* Work task
With pictures excluded, repeat exactly the lines from the one containing "This screenshot has height=645, width=1019." through the last line of the material below.

**** Material supplied ****

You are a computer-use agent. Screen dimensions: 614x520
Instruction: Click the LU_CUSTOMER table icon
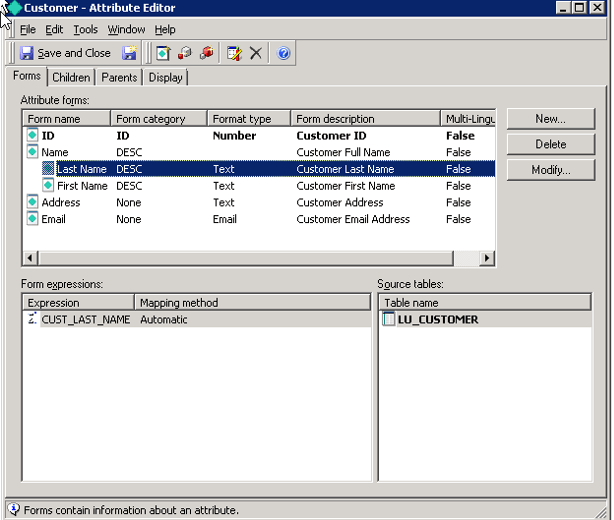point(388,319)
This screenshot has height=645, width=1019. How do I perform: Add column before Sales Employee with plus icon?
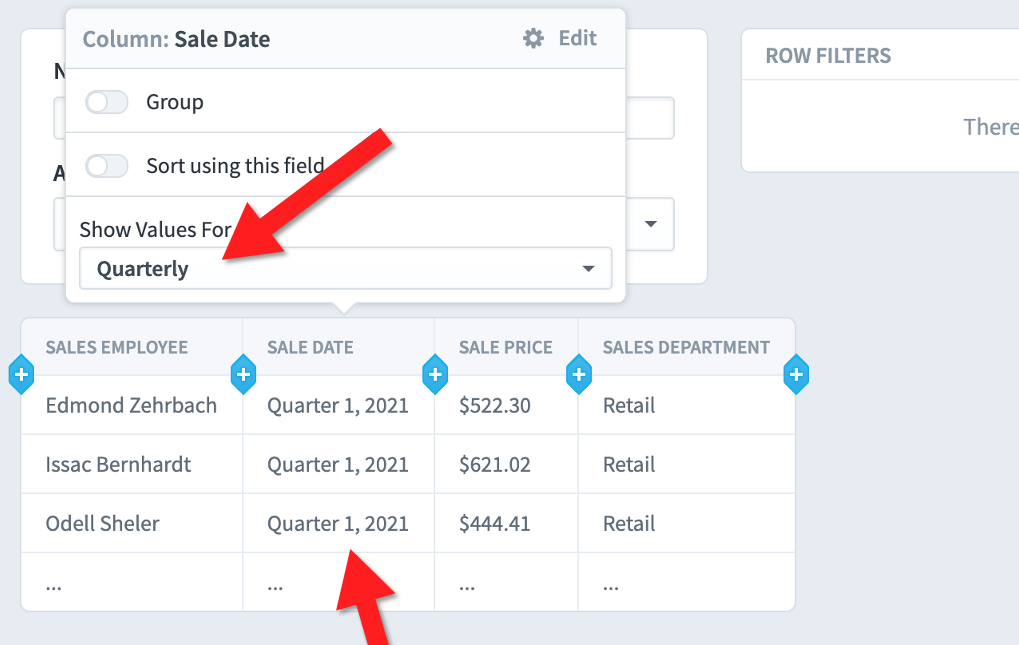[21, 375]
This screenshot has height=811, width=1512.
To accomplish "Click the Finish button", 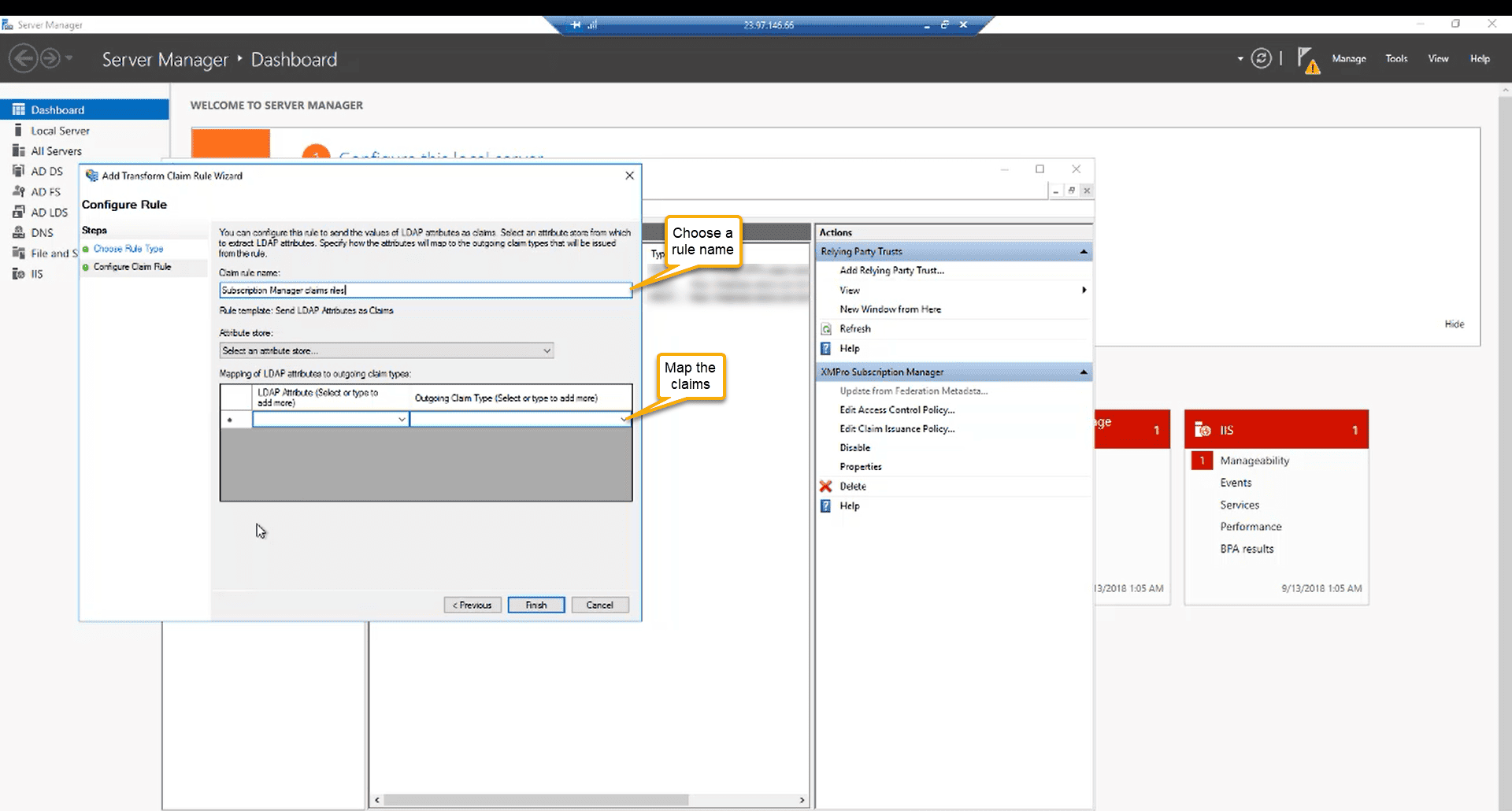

****

* Result of the exercise
This screenshot has height=645, width=1019. How do I perform: Add column before Sales Employee with plus icon?
[21, 375]
This screenshot has height=811, width=1512.
To accomplish "Click the Finish button", 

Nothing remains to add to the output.